Why markets are needed is beyond me. Every square inch of every road houses a small stall, created from corrugated tin or a recycled shipping container. There exist oodles of products from electric cords to cooking utensils to jeans to phones available absolutely everywhere.
 |
| Kumasi's Cavendish Mall |
Tour completed for the day, we headed down to Lake Bosomtwe, named after an antelope that, avoiding a hunter, jumped into the lake and disappeared. Quite the honour for a drowned mammal. In fact, the lake had been created by a plummeting meteorite, to use scientific jargon - quite a while ago. The place was known as the Lake Bosomtwe Paradise Resort.
Should have known by the name we were headed for trouble. The road to Paradise was unpaved, deeply rutted, narrow, dusty, overgrown and steep. It was mentioned by Yao that the road to Paradise is never easy. Do not sin, it will not be worth the wear and tear on your spiritual 4x4.

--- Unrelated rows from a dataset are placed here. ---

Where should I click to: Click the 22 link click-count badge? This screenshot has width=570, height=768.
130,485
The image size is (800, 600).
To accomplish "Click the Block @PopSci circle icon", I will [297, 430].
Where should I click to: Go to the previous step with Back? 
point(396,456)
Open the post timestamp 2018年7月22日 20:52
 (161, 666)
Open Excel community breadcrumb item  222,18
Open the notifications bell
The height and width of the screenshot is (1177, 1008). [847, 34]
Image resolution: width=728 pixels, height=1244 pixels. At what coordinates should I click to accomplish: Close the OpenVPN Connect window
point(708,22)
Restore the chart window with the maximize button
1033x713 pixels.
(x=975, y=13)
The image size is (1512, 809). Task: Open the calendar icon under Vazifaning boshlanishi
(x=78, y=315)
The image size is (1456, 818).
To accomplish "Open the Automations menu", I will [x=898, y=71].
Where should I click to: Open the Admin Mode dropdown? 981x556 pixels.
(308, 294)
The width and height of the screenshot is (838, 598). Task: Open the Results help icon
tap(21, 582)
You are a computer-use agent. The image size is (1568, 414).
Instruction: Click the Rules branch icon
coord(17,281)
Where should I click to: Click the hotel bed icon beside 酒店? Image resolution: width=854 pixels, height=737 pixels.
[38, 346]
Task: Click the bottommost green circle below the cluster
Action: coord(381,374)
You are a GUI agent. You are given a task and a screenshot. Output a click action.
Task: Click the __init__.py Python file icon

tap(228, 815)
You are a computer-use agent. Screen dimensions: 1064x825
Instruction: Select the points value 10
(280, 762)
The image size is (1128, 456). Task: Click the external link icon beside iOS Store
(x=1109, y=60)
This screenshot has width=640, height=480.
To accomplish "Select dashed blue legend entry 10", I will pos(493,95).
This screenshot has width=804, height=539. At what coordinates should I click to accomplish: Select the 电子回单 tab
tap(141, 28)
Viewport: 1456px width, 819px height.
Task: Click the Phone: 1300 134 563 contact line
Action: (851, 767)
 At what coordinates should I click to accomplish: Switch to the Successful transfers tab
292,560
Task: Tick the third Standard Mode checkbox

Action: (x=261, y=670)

Two other guests were there,

the other lodges remained empty. We ordered dinner and were advised it would be half an hour until served. Peckish but understanding, we waited. During this time the twenty or so staff who were employed to look after the 4 of us sat down for an impromptu dinner and drinking session. It started fine but we realized that the boisterous - heading toward rowdy - group were more interested in serving themselves than the guests. Hunger morphed into headache. A few of the staff, sensitive to my condition, did the only logical thing. They pulled a few large drums off the stage and began to jam. Had I been at Woodstock, I certainly would have enjoyed Santana's drummer, Michael Shreeve's, interpretation of
Soul Sacrifice but I was not ready to take in the vibe at the time. After some serious complaining and cajoling (by Lori, of course) we received our salad and sandwich, wolfed the meal down and headed back to our air conditioned room to find the air conditioner broken. Realizing that we were not at the Ritz, we accepted our fate and I sat down to work on the blog. Did you know that cratered lakes miles from civilization are not the most conducive spots to receive internet signals let alone WiFi? Now you do. So we curled up in this enormous bed in a slightly bug infested, under lit, warm, muggy room and went to sleep. On the bright side, the bathroom had hot water and decent pressure and one of the three TV channels broadcast Premier League football, so it wasn't a total write off.